1Department of Physics and Mathematics, University of Eastern Finland, Kuopio, Finland
2Finnish Meteorological Institute, Kuopio Unit, Kuopio, Finland
3School of Earth and Environment, University of Leeds, Leeds, UK
Received: 23 Dec 2009 – Published in Atmos. Chem. Phys. Discuss.: 15 Jan 2010
Abstract. Modification of cloud albedo by controlled emission of sea spray particles into the atmosphere has been suggested as a possible geoengineering option to slow global warming. Previous global studies have imposed changes in cloud drop concentration in low level clouds to explore the radiative and climatic effects. Here, we use a global aerosol transport model to quantify how an imposed flux of sea spray particles affects the natural aerosol processes, the particle size distribution, and concentrations of cloud drops. We assume that the proposed fleet of vessels emits sea spray particles with a wind speed-dependent flux into four regions of persistent stratocumulus cloud off the western coasts of continents. The model results show that fractional changes in cloud drop number concentration (CDNC) vary substantially between the four regions because of differences in wind speed (which affects the spray efficiency of the vessels), transport and particle deposition rates, and because of variations in aerosols from natural and anthropogenic sources. Using spray emission rates comparable to those implied by previous studies we find that the predicted CDNC changes are very small (maximum 20%) and in one of the four regions even negative. The weak or negative effect is because the added particles suppress the in-cloud supersaturation and prevent existing aerosol particles from forming cloud drops. A scenario with five times higher emissions (considerably higher than previously assumed) increases CDNC on average by 45–163%, but median concentrations are still below the 375 cm−3 assumed in previous studies. An inadvertent effect of the spray emissions is that sulphur dioxide concentrations are suppressed by 1–2% in the seeded regions and sulphuric acid vapour by 64–68% due to chemical reactions on the additional salt particles.
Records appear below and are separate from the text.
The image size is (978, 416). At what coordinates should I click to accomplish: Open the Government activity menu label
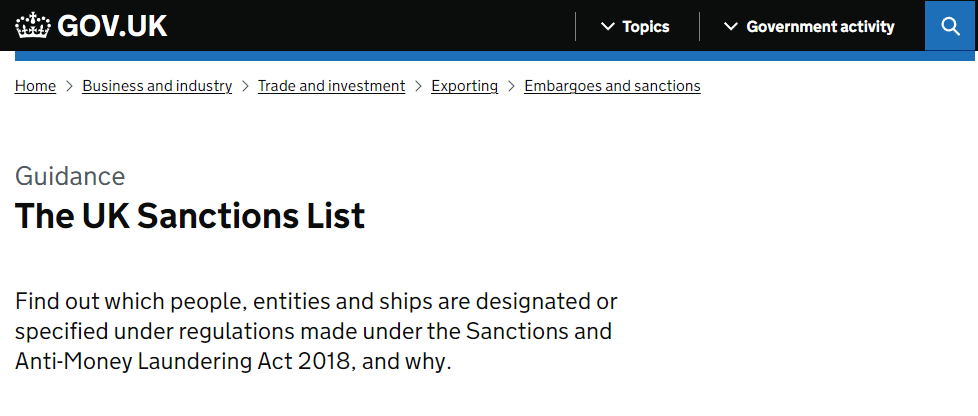coord(820,27)
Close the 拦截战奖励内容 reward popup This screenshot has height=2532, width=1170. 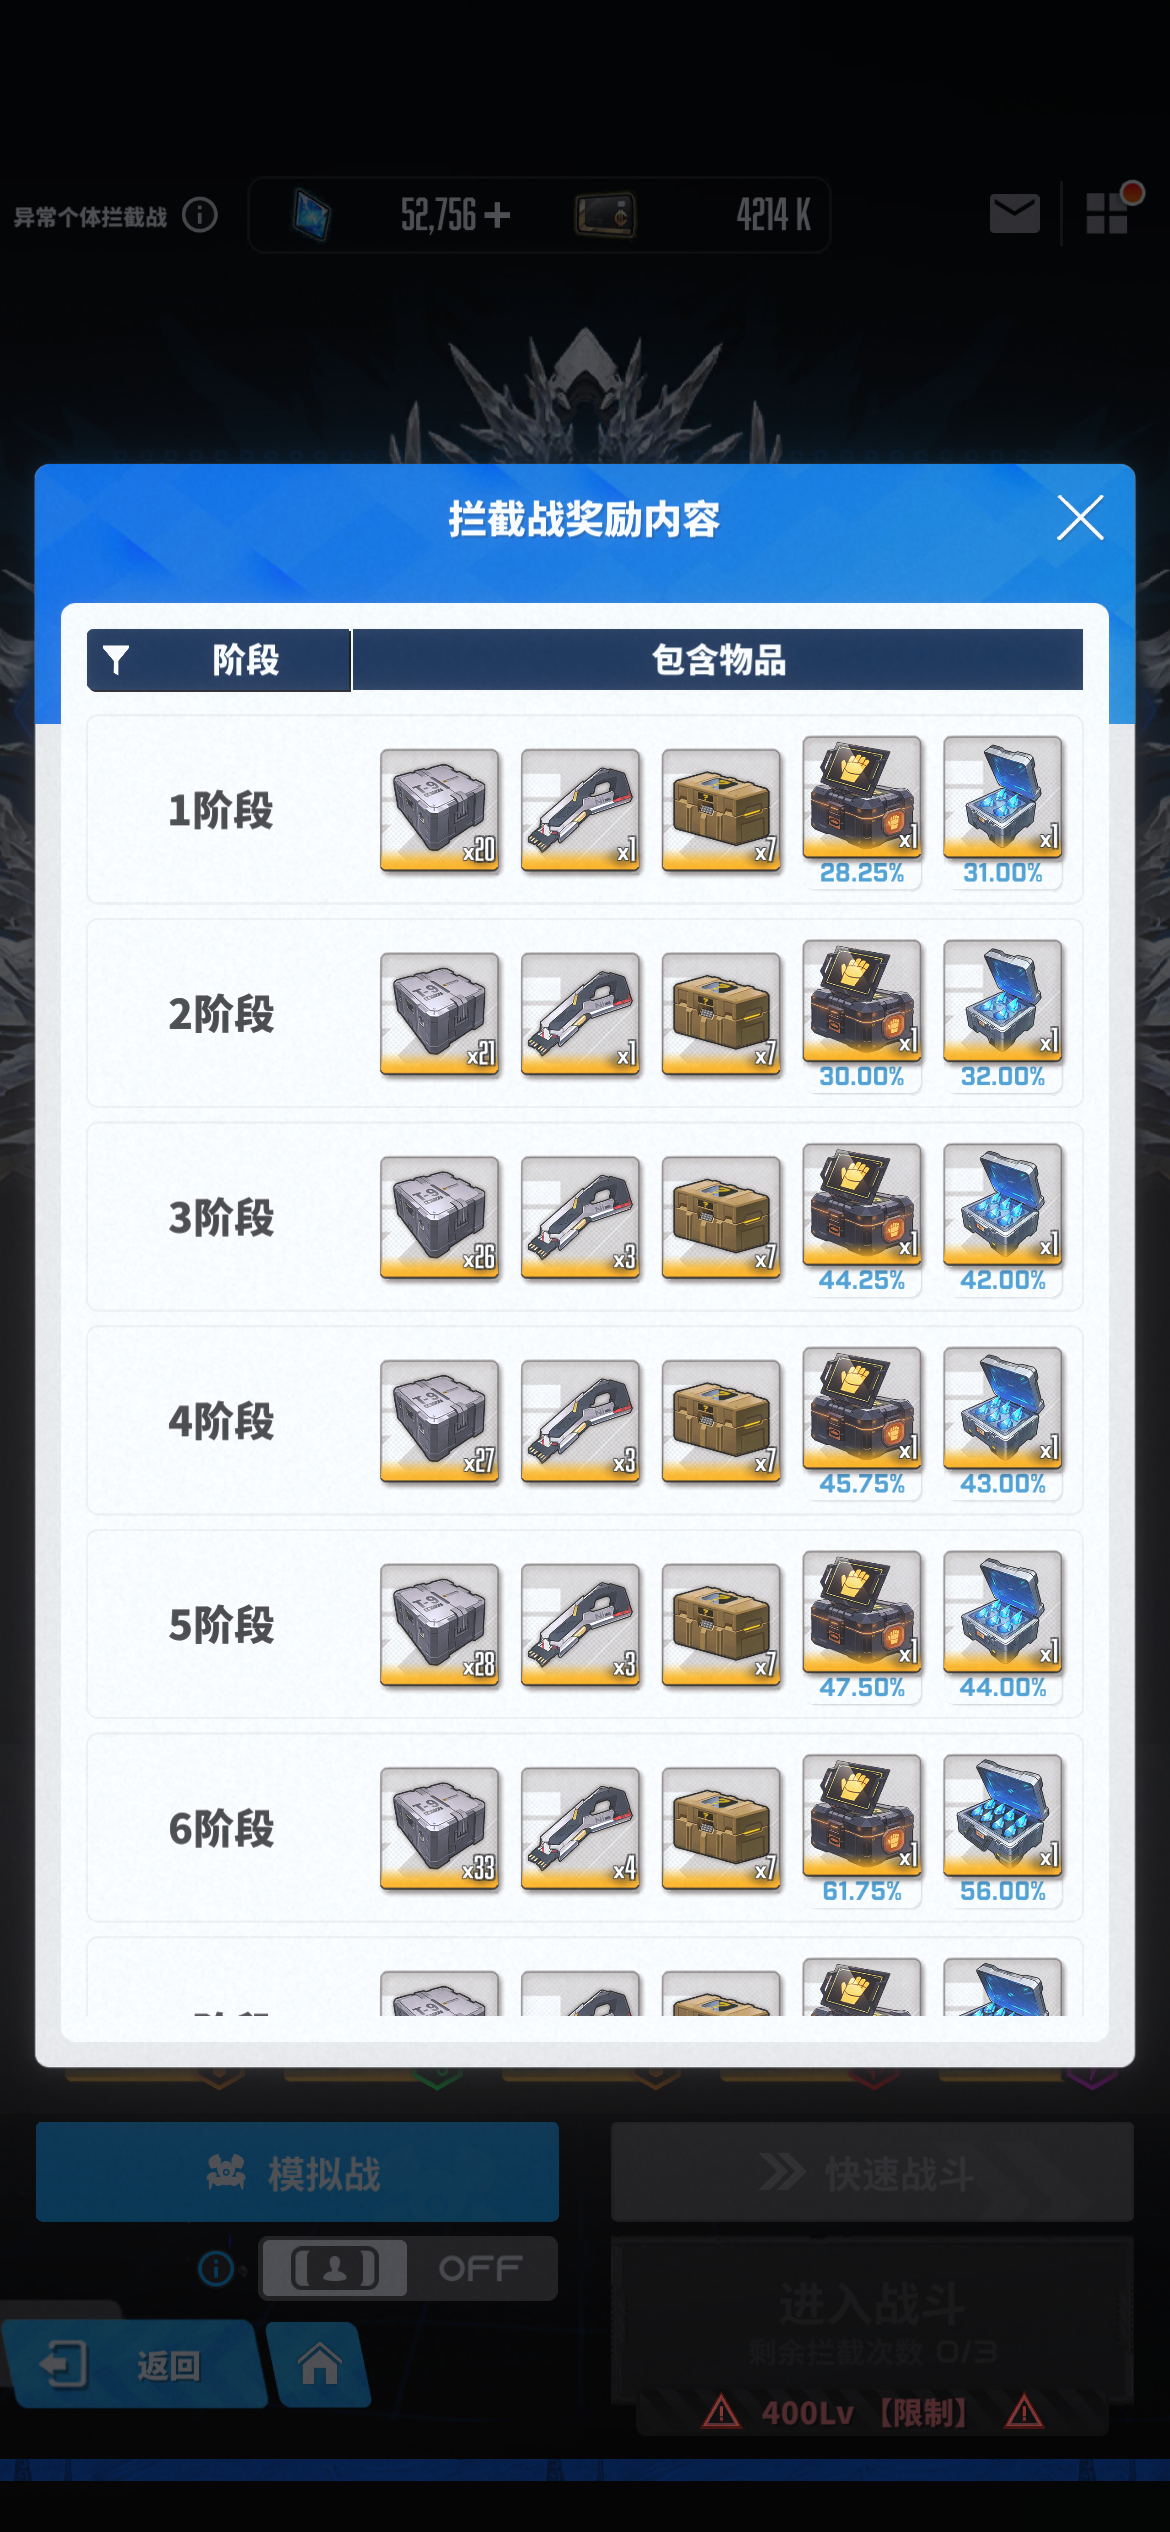(x=1080, y=518)
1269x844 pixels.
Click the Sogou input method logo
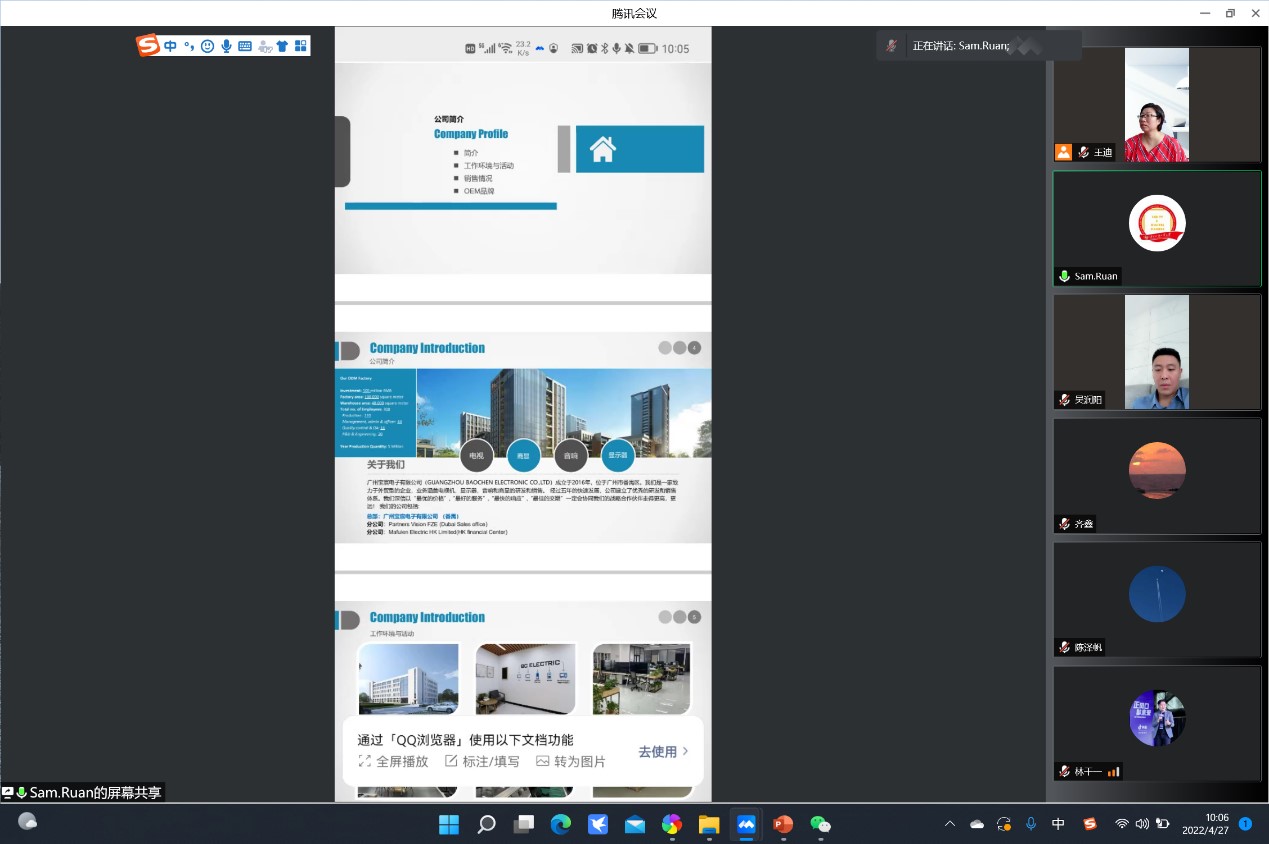point(148,46)
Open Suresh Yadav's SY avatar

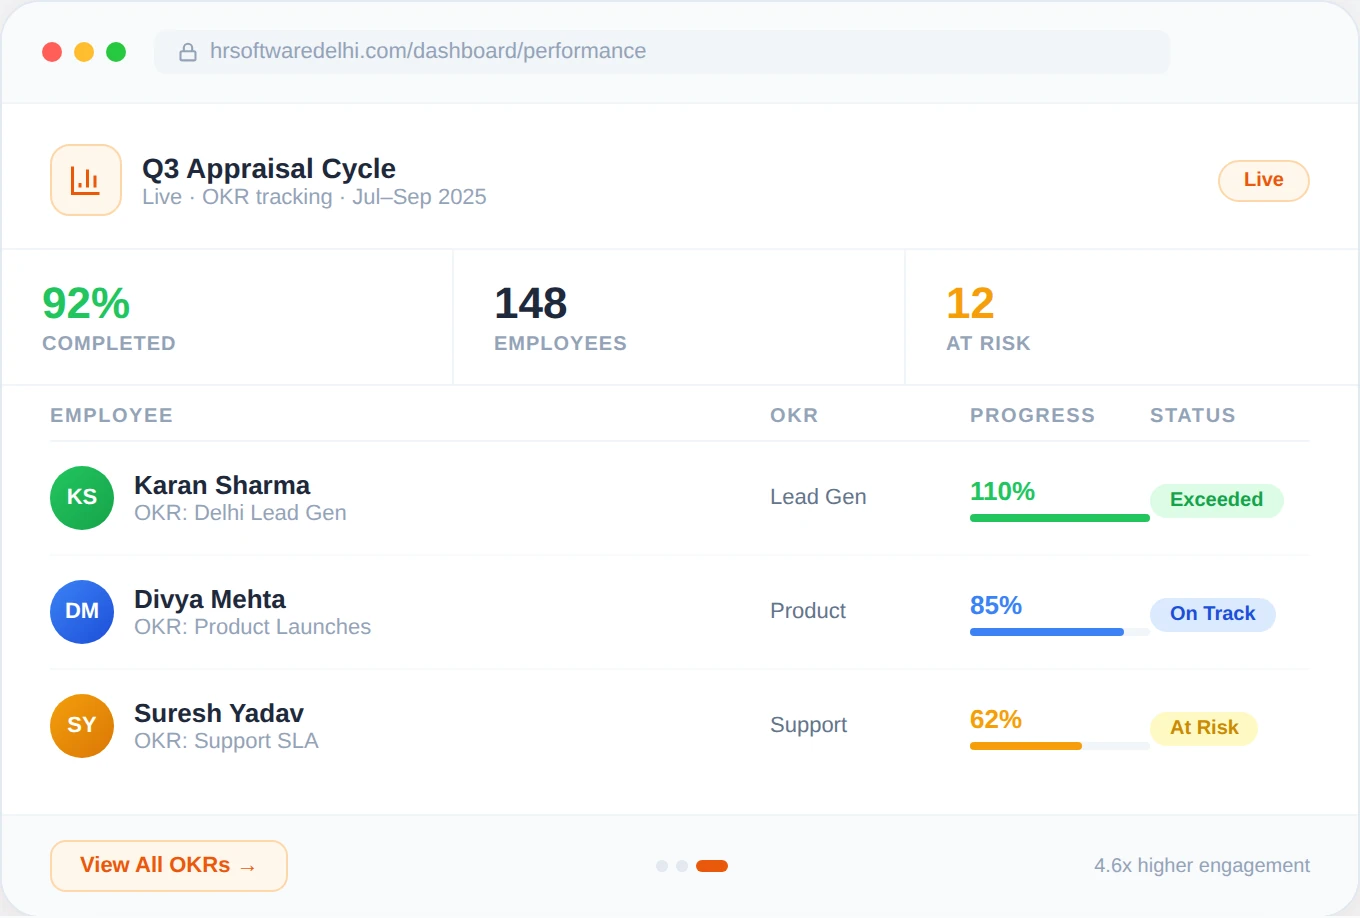click(x=81, y=725)
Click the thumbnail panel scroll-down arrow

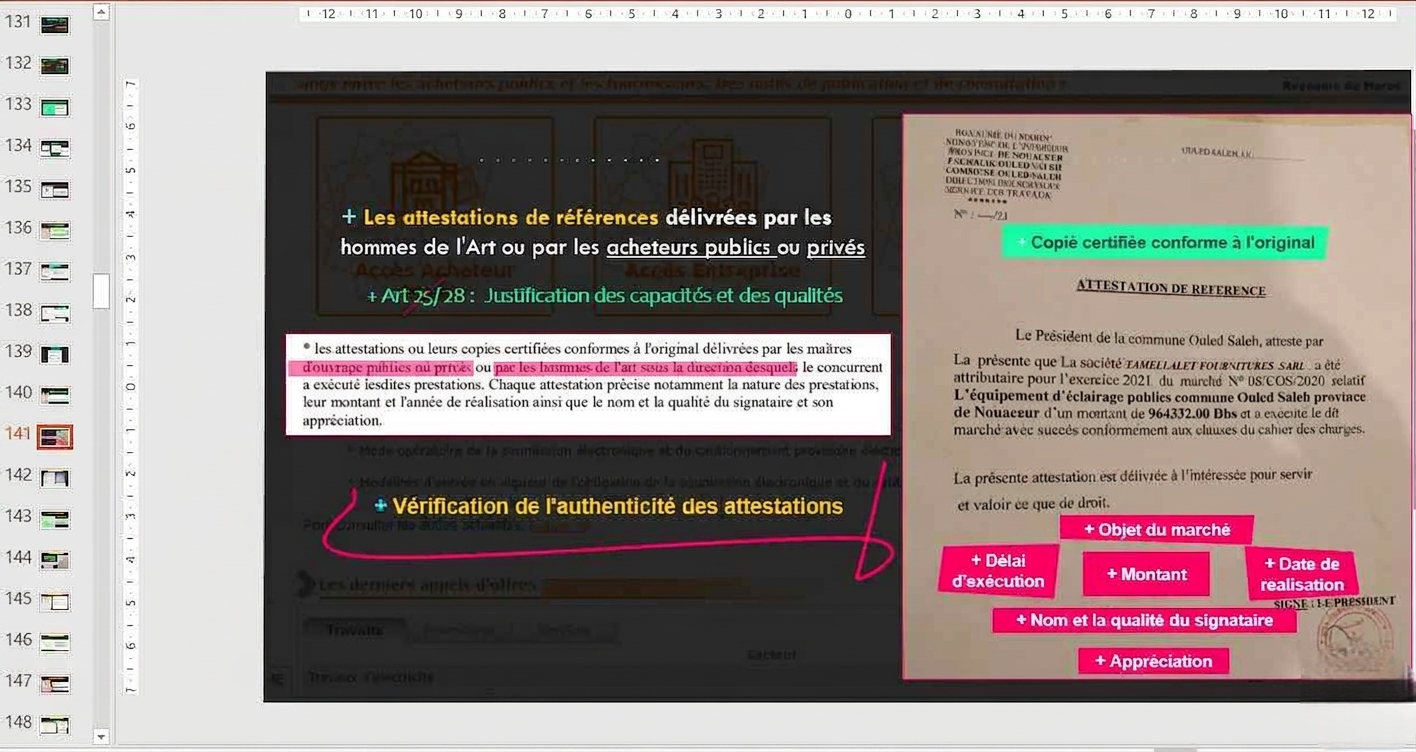coord(101,736)
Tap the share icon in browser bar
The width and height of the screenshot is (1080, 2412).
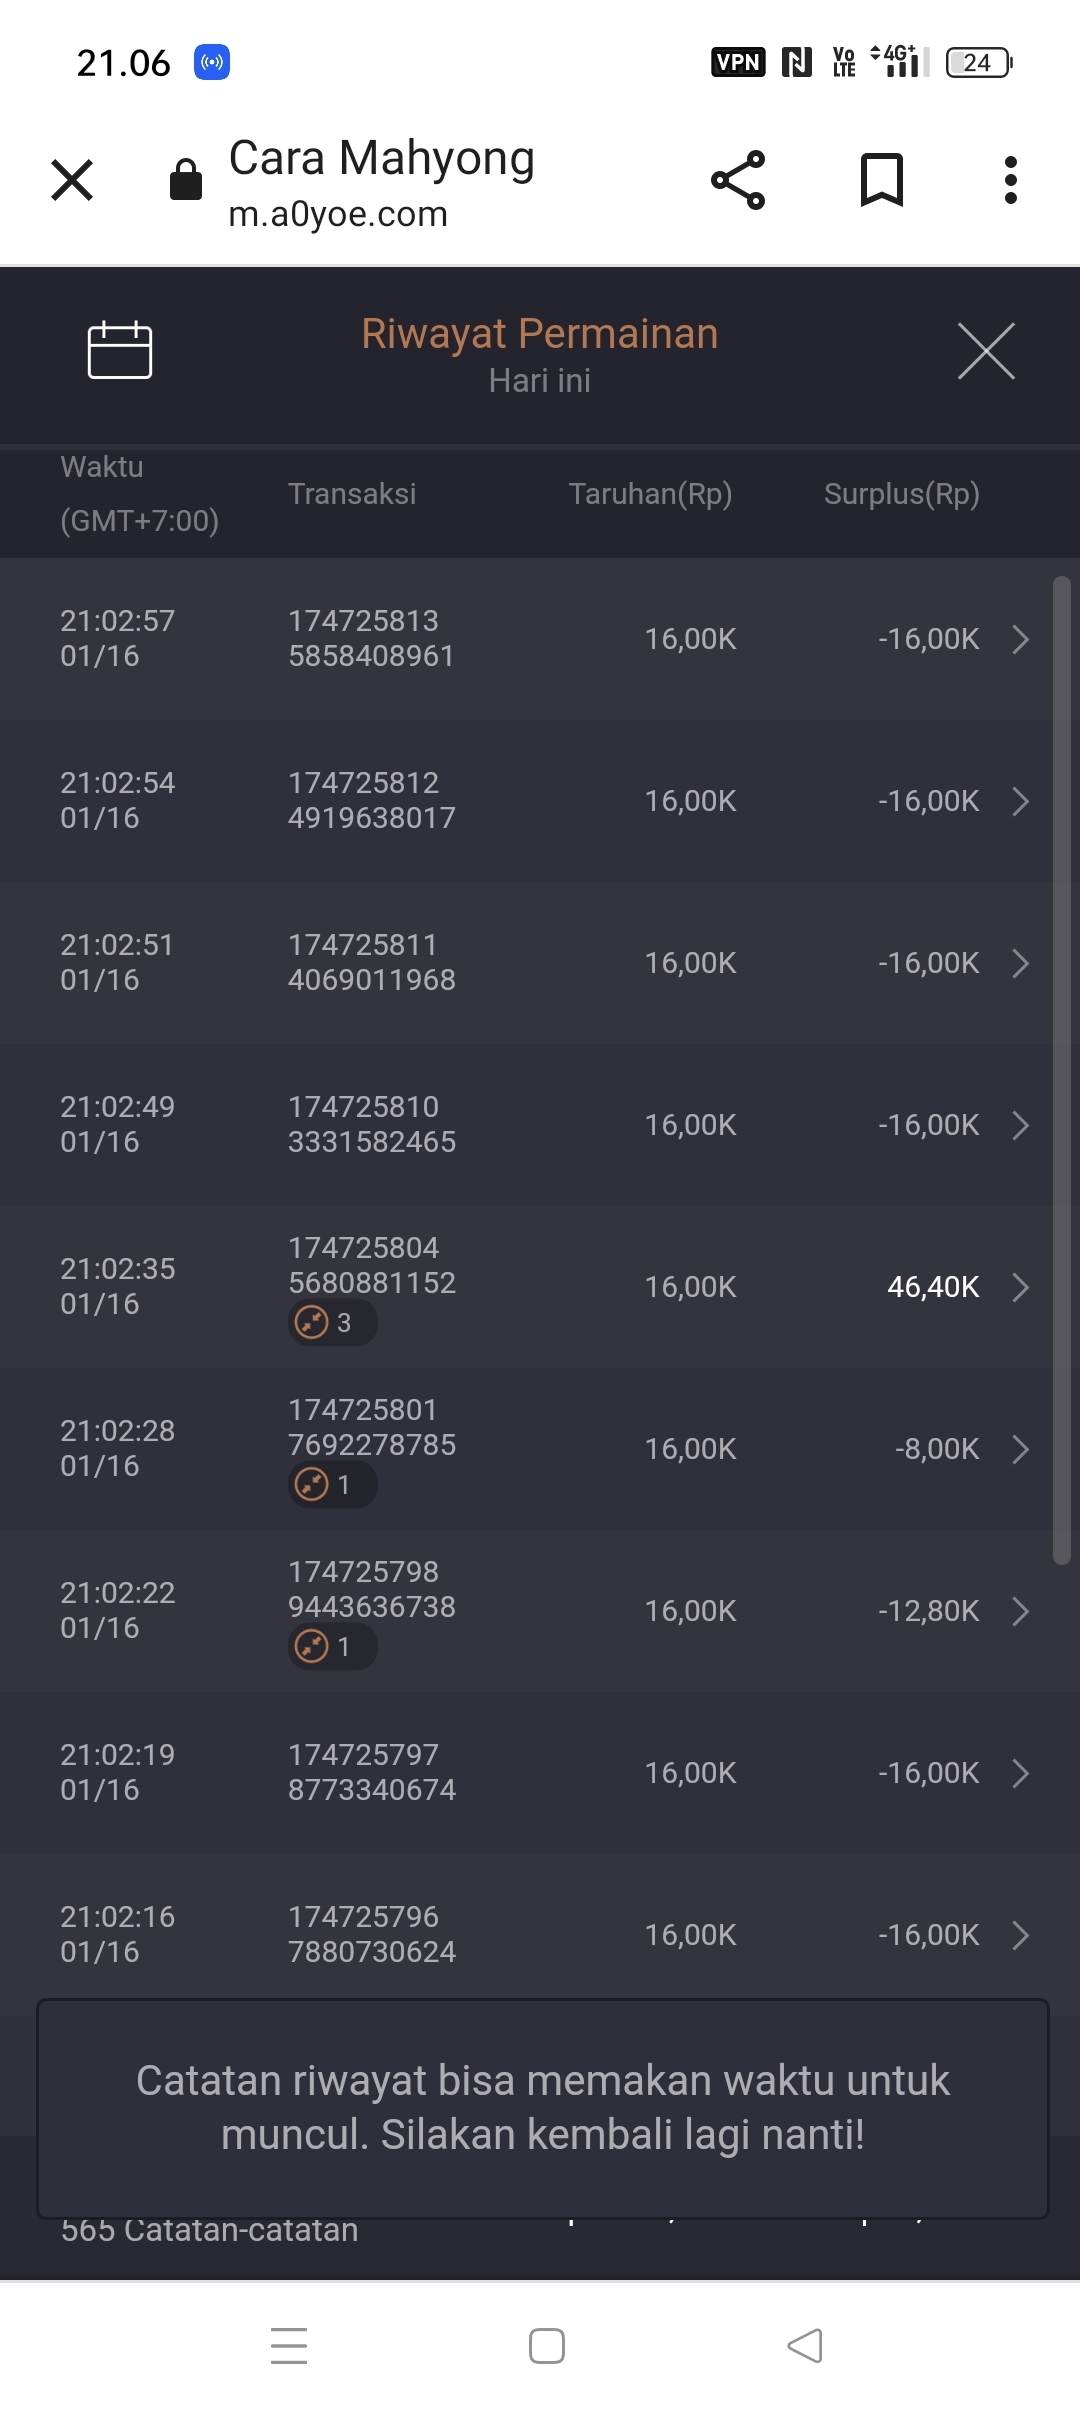pos(738,180)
The impact of this suppression on existing aerosol is negligible in the model, but should be investigated further in the real environment so that inadvertent impacts can be excluded.
Revised: 23 Apr 2010 – Accepted: 26 Apr 2010 – Published: 03 May 2010
Korhonen, H., Carslaw, K. S., and Romakkaniemi, S.: Enhancement of marine cloud albedo via controlled sea spray injections: a global model study of the influence of emission rates, microphysics and transport, Atmos. Chem. Phys., 10, 4133-4143, doi:10.5194/acp-10-4133-2010, 2010.